=== Data supplied ===
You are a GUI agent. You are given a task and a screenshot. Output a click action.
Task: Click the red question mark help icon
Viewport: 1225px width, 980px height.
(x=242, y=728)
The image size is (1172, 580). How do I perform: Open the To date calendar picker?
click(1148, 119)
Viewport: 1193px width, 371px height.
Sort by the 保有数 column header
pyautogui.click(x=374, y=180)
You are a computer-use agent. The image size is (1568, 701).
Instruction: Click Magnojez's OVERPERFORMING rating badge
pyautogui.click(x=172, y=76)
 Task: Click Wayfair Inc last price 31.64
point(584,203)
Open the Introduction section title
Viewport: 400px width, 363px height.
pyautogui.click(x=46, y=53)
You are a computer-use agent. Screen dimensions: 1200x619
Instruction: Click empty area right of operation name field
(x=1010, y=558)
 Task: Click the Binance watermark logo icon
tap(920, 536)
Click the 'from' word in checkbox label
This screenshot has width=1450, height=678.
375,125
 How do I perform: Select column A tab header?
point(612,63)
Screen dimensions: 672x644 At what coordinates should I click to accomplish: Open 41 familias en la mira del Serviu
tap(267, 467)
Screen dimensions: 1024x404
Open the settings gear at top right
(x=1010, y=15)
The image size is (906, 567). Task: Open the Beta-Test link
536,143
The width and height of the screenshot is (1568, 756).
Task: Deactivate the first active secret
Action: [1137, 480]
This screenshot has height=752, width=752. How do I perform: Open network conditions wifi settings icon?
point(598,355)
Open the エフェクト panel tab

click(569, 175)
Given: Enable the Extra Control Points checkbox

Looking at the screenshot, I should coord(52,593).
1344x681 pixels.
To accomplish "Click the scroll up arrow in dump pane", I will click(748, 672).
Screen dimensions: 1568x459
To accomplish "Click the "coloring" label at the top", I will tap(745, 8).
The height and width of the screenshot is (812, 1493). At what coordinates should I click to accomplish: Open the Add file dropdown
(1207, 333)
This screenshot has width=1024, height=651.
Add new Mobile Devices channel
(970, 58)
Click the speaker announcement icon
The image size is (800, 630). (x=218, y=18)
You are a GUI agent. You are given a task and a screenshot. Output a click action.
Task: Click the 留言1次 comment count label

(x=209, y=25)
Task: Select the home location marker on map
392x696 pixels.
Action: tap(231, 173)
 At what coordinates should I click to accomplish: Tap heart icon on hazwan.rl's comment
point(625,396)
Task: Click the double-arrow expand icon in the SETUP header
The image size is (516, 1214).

=== Task objective ===
Say, as a single number and nothing more, how many lines of the entries contain the word "will".

=== Written answer ===
2